No le dije que el marica era ahora secretario privado de un gobernador, poco le hubiera importado y no se habría sorprendido.

– No creo que tu amigo la haya pasado tan mal. Fiestas, amistades, buen dinero mientras duró, y hacia el final, tal vez, más cansancio que arrepentimiento. Pero eso les pasa a muchos. Ahí fue donde lo agarraron mal parado.

La Pecosa estaba contenta porque iban a grabarle un compacto.

– Voy a ser la Tana Rinaldi del siglo veintiuno, Mareco. A lo mejor me reconcilio con el clon que encontraste en Mar del Plata y podemos ser una sola mina ganadora, chau a la calle y a los chulos.

– Siempre en tu vida va a haber un chulo, Pecosa.

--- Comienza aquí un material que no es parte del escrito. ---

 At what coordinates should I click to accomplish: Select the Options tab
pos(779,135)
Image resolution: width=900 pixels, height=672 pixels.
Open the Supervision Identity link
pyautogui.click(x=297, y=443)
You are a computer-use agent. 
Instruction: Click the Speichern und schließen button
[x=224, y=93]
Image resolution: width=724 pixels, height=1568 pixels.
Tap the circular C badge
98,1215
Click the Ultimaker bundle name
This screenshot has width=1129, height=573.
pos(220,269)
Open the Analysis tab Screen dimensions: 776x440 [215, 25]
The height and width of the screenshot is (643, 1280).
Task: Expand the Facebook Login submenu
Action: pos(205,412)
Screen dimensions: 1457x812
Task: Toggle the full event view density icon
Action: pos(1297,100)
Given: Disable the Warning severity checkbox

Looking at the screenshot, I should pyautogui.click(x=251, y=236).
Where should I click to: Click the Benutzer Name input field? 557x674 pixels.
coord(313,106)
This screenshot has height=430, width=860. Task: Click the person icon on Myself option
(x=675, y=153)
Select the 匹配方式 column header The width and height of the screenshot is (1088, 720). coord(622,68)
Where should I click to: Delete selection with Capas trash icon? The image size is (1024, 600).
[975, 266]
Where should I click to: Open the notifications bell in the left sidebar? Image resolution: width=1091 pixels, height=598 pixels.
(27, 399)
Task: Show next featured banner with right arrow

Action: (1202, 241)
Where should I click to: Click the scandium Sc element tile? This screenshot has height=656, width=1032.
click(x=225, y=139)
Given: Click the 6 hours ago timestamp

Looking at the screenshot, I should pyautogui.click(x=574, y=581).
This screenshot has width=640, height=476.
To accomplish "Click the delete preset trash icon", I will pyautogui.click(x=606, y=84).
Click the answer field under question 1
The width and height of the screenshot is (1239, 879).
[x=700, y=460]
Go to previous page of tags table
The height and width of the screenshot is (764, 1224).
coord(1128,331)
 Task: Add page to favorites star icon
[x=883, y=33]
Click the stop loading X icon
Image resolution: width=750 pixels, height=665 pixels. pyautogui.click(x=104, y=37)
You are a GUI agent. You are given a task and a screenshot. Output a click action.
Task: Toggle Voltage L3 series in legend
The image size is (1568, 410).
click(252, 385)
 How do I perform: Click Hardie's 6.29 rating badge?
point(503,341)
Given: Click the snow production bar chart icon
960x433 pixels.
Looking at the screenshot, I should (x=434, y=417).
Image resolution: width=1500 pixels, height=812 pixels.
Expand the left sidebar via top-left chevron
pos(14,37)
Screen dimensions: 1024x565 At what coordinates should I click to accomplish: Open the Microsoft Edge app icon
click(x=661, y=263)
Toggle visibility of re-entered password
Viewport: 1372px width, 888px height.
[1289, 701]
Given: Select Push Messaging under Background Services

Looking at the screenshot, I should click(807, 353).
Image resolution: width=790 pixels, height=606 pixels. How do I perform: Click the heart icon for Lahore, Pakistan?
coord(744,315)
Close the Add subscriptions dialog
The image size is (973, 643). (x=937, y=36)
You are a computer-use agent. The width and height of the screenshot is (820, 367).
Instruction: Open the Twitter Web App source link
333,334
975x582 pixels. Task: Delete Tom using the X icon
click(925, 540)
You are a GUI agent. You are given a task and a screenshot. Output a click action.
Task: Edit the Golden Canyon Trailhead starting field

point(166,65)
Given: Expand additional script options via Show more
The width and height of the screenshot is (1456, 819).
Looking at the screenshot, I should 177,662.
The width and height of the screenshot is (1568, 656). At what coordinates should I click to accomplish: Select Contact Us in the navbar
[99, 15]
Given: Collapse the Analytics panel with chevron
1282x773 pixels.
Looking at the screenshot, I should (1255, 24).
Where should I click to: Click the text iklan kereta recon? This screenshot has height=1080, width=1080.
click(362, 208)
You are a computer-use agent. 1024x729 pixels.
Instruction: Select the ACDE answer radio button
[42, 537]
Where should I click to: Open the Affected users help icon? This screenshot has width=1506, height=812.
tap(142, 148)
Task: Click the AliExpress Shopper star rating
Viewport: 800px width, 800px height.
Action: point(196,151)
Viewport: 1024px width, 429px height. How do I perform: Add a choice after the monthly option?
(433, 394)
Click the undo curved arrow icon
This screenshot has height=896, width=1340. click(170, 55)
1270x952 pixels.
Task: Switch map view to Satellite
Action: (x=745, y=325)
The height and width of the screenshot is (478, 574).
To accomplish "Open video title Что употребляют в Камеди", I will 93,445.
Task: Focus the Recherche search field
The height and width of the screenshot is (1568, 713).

La había descubierto un productor, «no sé si me tomó el pelo pero dice que trabaja de ejecutivo en una grabadora, a lo mejor es cierto», me contó en su departamento, mientras el camionero viajaba por la Patagonia.

– Nada de sexo. Amigos. Ahora soy otra -se había atajado cuando abrió la puerta y me ofreció pasar a tomar algo «pero sólo unos mates».

– Olvidate de los muertos -me rogó-, sos un tipo grande, acordate de los que están vivos y todavía te necesitan.

– Mis hijos se las arreglan sin mi ayuda para joderse -le expliqué-, mi ex mujer quiere que acepte que la culpa de su desdicha es sólo mía, y que le pase guita. A los muertos uno los moldea como quiere, la memoria es muy buena arcilla, pero los vivos están ahí para desmentirnos.

– El Chivo sabe hacerte quedar mal como si estuviera vivo -dijo la Pecosa y me pidió que me cuidara, después de devolverme las fotografías.

Terminamos enredados, a pesar de su advertencia. Como quien repone un cuadro en la pared de la que se acaba de caer llevándose un pedazo de revoque. Con golpes secos, casi sobre el vacío, en una mampostería que ya no podrá sostenerlo. Nos enredamos sabiendo que todo muy pronto e inevitablemente se vendría abajo y algo muy profundo quedaría al desnudo, mostrándonos el punto ciego del derrumbe.